Artificial intelligence is fundamentally transforming medicine—from diagnostics to patient communication to the way we teach future doctors. Despite rapid innovation, the physician–patient relationship and the need for trust remain at the core, even as many solutions will operate as a "black box." We face a choice: to be leaders of change and adapt practice and curriculum so that technology serves people.
What Is Changing and What Will Remain
The lecture emphasized that practically everything is changing: diagnostic procedures, therapeutic algorithms, communication, and the form of instruction. Telemedicine and digital agents already make it possible to treat and consult remotely, which legislation is only slowly catching up with. At the same time, a constant remains: care is provided by a human to a human, and treatment cannot do without trust. That is precisely why it is important to set clear ethical standards and transparency wherever possible.
Some systems will be accurate and fast, yet hard to explain—the so-called black box. The question is whether we are ready to accept the decision of a model that can correctly detect cancer but does not show how it reached its conclusion. Medicine is accustomed to understanding mechanisms in depth; therefore, we must build frameworks for accountability and validation. Otherwise, there is a risk of erosion of trust, even though the outputs themselves will be exceptionally accurate.

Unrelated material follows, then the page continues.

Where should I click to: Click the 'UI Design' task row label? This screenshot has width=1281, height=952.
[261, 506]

What Skills Will a Doctor Need
The future doctor should combine expertise, critical thinking, and soft skills with working with AI tools and agents. This is not a replacement but a collaboration in which the human oversees, corrects, and complements the system. Real-world examples already exist: in dentistry, dental monitoring tracks scans and can detect tooth decay earlier; in radiodiagnostics, image analysis helps; and some rare genetic syndromes can be detected from 2D facial photographs. These tools have been around for years, but their capabilities and availability are now growing by leaps and bounds.
Academia must therefore change both the content and the form of teaching. The curriculum should cover new procedures, and students should work with AI already during their studies. Personalized digital tutors are emerging that adapt the teaching style to whether a student needs to see images, hear an explanation, or practice with simulations. Alongside this, robotic and chat-based therapies are arriving, as is ever broader interpretation of medical documentation for laypeople.

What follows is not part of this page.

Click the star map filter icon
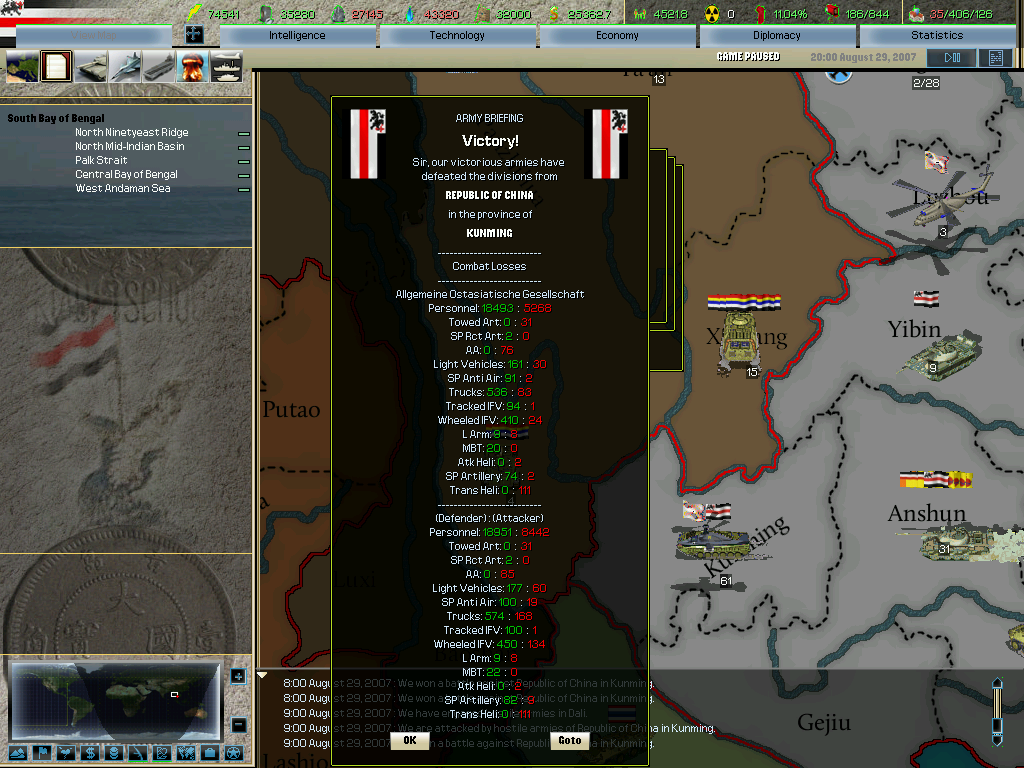This screenshot has width=1024, height=768. (x=233, y=752)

Opportunities and Risks on the Threshold of a New Era
The benefits are obvious: greater speed, accuracy, and capacity, which increases the productivity of entire teams. AI can augment healthcare workers, and part of the routine tasks will be taken over by new agent systems that do not require vacations or extra shifts. Clinical research will also improve, and potentially more time will be freed up for human contact. Paradoxically, however, AI can also convincingly mimic empathy, which may tempt us to confuse simulation for a real relationship.

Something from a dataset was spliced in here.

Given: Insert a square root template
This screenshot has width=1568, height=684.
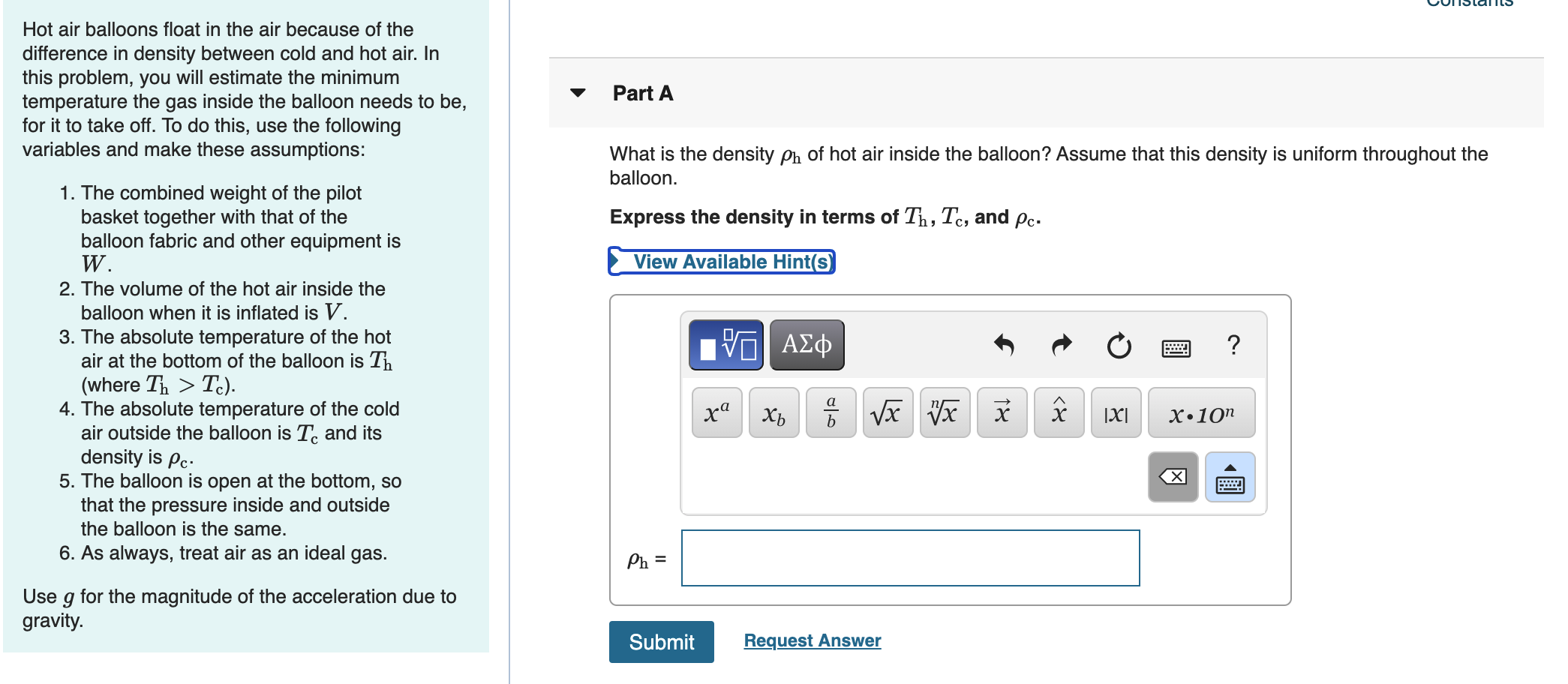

While reducing costs, the technology may deepen patients' loneliness if it replaces conversation with a human with a convenient chat. Black-box models and the pressure for speed will test ethical standards, regulatory frameworks, and the culture of accountability. Security and data protection remain an open challenge for the entire healthcare system. If we want change to truly improve care, we must lead it actively, transparently, and with an emphasis on the human being.